> [The task]:
Take the listing below and print exactly the lines starting at the line containing "Focus the product search input field" and ending at the line containing "Screen dimensions: 489x232", both ends included, and no others.

> [Material provided]:
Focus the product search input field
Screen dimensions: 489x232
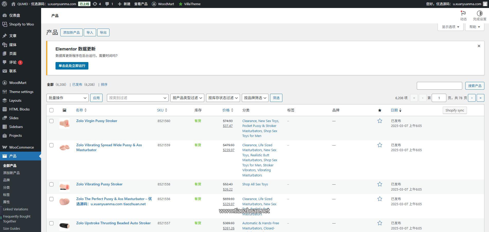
==
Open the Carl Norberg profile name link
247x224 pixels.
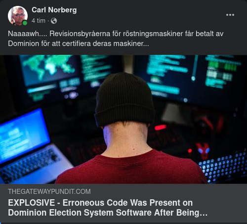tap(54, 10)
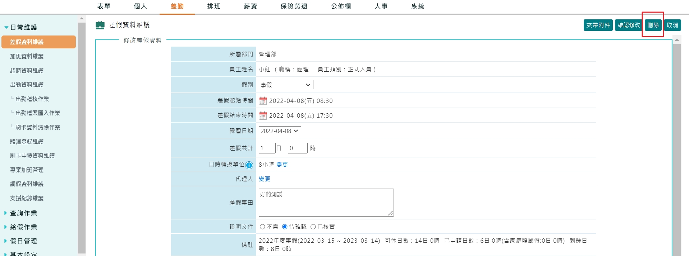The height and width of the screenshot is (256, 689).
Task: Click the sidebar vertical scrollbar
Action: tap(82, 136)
==
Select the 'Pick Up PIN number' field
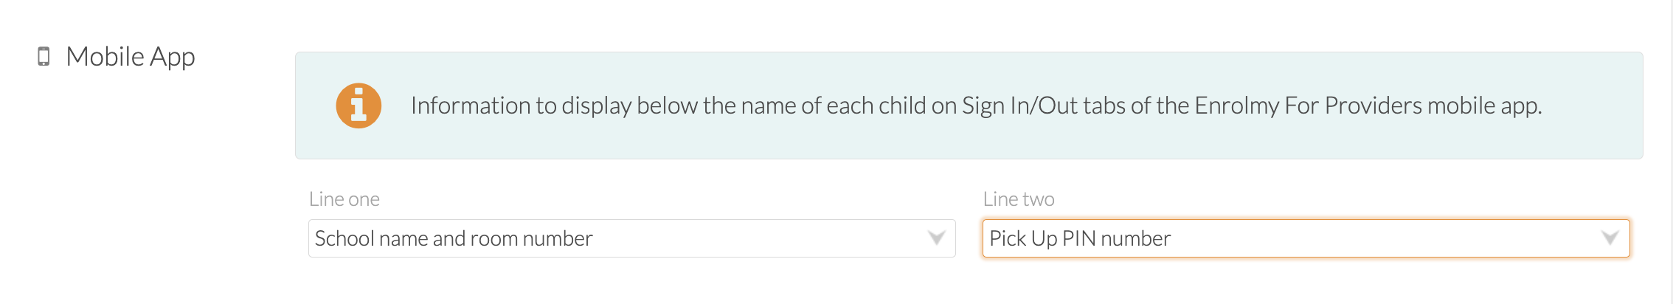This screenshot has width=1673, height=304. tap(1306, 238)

> [Task result]:
Focus the product search input field
Screen dimensions: 489x232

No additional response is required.